American criminologist (born 1947)

Frank Schmalleger (born 1947) is an American criminologist, academic, and author. He is a Distinguished Professor Emeritus at the University of North Carolina at Pembroke.

==Early life and education==
Schmalleger was born in 1947. He received his master's degree in 1970 and a doctorate in sociology with a specialization in criminology in 1974, from the Ohio State University. While pursuing graduate studies at the Ohio State University, Schmalleger joined the U.S. Army Reserve Officer Training Program (ROTC) and was recognized as a Distinguished Military Cadet upon graduation. He also holds a BBA degree from the University of Notre Dame.

Schmalleger is married to Ellen "Willow" Szirandi Schmalleger.

==Career==
Schmalleger served in the U.S. Army during the Vietnam War and continued his service in the U.S. Army Reserves until his discharge in 1979, attaining the rank of Captain.

Schmalleger's academic career began in 1970 when he worked as a teaching associate in the Department of Sociology at the Ohio State University from 1970 until 1973.

From 1973 to 1975, Schmalleger worked as an assistant professor of sociology in the Department of Sociology and Social Welfare at Ohio Dominican College in Columbus, Ohio.

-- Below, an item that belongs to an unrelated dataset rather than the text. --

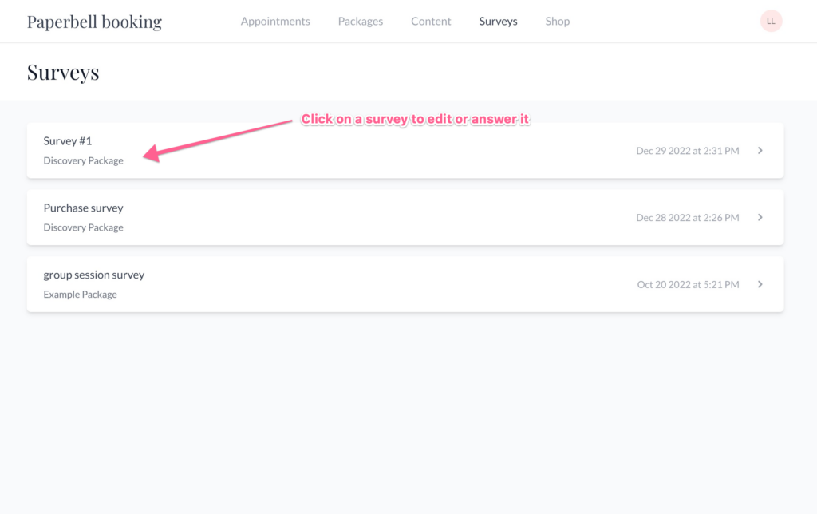Open the Survey #1 title

tap(68, 141)
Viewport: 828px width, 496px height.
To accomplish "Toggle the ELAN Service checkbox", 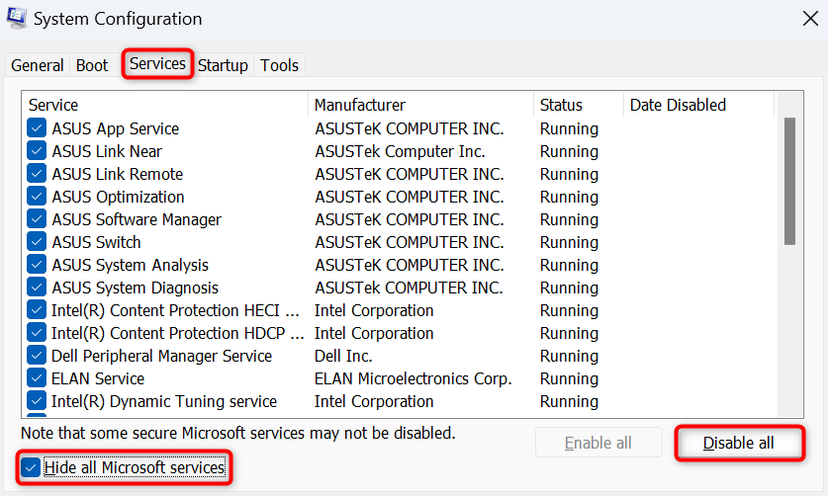I will click(37, 378).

In 1975, Schmalleger joined the University of North Carolina at Pembroke (UNCP) as an assistant professor in the Department of Sociology, Social Work, and Criminal Justice, specializing in criminal justice. He became an associate professor in 1978 and professor in 1987, after receiving tenure in 1981. Schmalleger chaired the department from 1978 to 1994.

Schmalleger also taught courses as an adjunct professor at Webster University in St. Louis, Missouri, where he contributed to the development of the university's graduate program in security administration and loss prevention, and taught courses for over a decade. Later, he also taught in the New School for Social Research's online graduate program, contributing to the establishment of early electronic classrooms for distance learning through computer telecommunications.

Schmalleger was the founding editor and executive editor of the journal Criminal Justice Studies from 1985 to 1990. He also reviewed books for The Journal of Psychiatry & Law.

Schmalleger retired from teaching in 1994. After his retirement, he founded the Justice Research Association, where he serves as director.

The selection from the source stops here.